Blow remains focused on the politicians, concluding his column like this:
Until more politicians understand — or remember — what it means to be poor in this country, we are destined to fail the least among us, and all of us will pay a heavy price for that failure.
We the People of the United States are responsible for those elected to represent and govern us, to make laws for us in our name. If we remain silent we acquiesce, we agree by our silence.
Instead we continue to fight in Afghanistan, a country in which to operate we are now, according to words I heard this evening from retired Colonel Douglas MacGregor, paying $400/gallon for fuel for our equipment. To what end? At what opportunity cost to the unmet needs of the rest of our society?
Instead too many argue against restoring taxation to levels at which millionaires and billionaires were still accumulating an ever larger piece of our national wealth, but at least most of the rest of us got something, because jobs were being created - not always good or great jobs, but at least jobs that paid adequate wages and provided some minimal benefits.

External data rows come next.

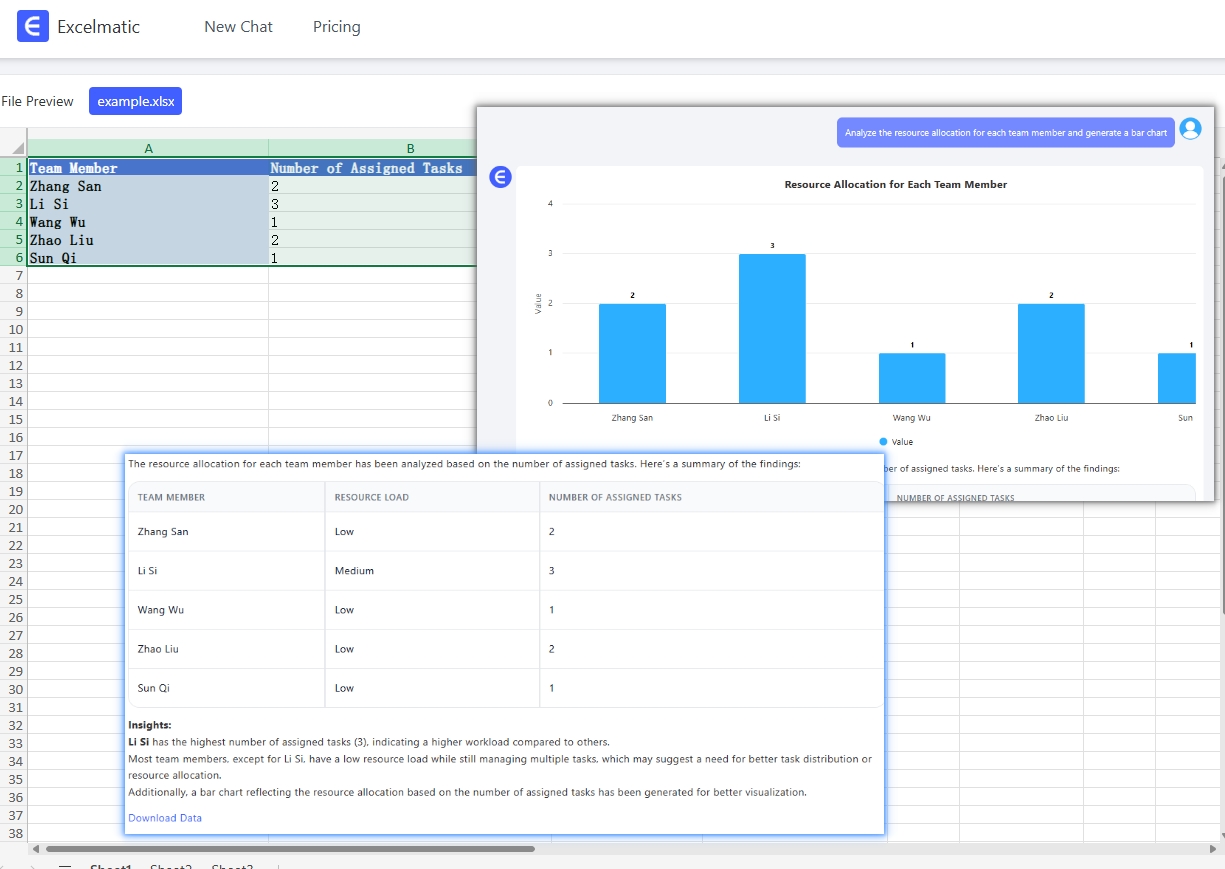The width and height of the screenshot is (1225, 869).
Task: Click the horizontal scrollbar thumb
Action: pyautogui.click(x=290, y=849)

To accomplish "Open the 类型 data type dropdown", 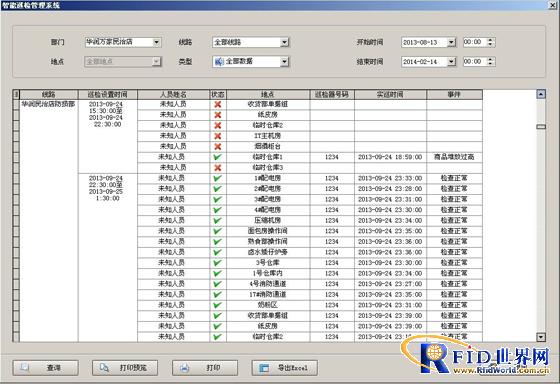I will (x=284, y=62).
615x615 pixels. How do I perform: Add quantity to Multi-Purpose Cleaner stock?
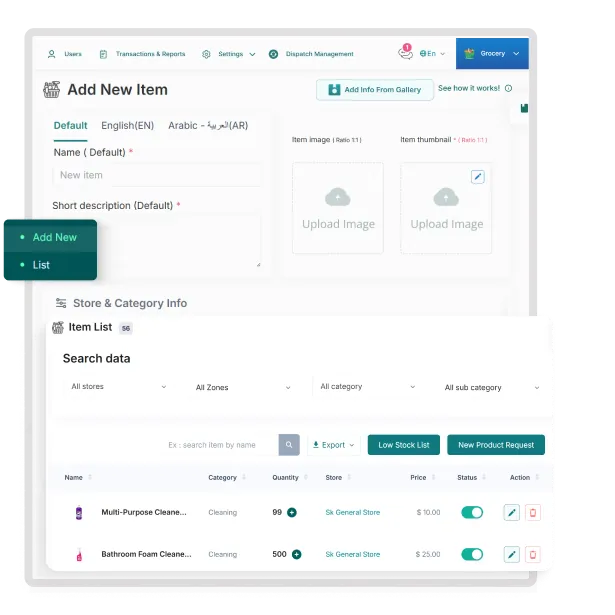(292, 512)
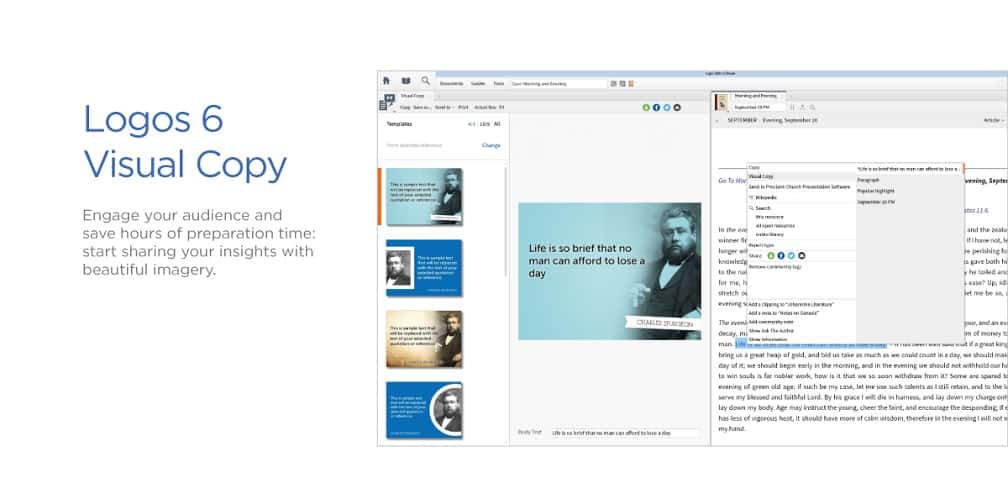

America is increasingly becoming morally corrupt. Those who are wealthy and powerful are not even punished when they are caught - they are allowed to pay a relatively small portion of their ill-gotten gains and somehow keep the rest. Hello, Wall Street, and not just Goldman Sachs.
Poverty is brutal, consuming and unforgiving. It strikes at the soul.
And not just the souls of those we are condemning to remaining in poverty. It strikes at the very soul of the nation, and should strike at the soul of every person who is part of We the People.
That it does not so strike is to my mind a moral condemnation of America.
I will be reminded of this again in a few weeks, when once more I travel to Wise Virginia to volunteer for the huge free medical and dental clinic, when I again am confronted with the moral poverty of how we do health care.
But I need not drive 7 hours to the Appalachian Mountains of Southwest Virginia. I can see it in neighborhoods only blocks from Capitol Hill, where the millionaire members of Congress meet to decide the fate of the nation, and of its people. Would that they remember ALL of the people, and not just those who are wealthy.
Perhaps President Obama should have foregone the round of golf with Speaker Boehner where the two of them negotiated about raising the debt limit. Perhaps instead they could have gone to an impoverished community and seen the lack of access to decent food at a decent prices. Maybe then our discussions about how to fix the financial problems of the national government could be done without ignoring the inconvenient truth that the wealth of those at the top is still at the expense of the poverty of those at the bottom.
I have no better words to offer to end this piece than those of Blow with which I began it:
Poverty is brutal, consuming and unforgiving. It strikes at the soul.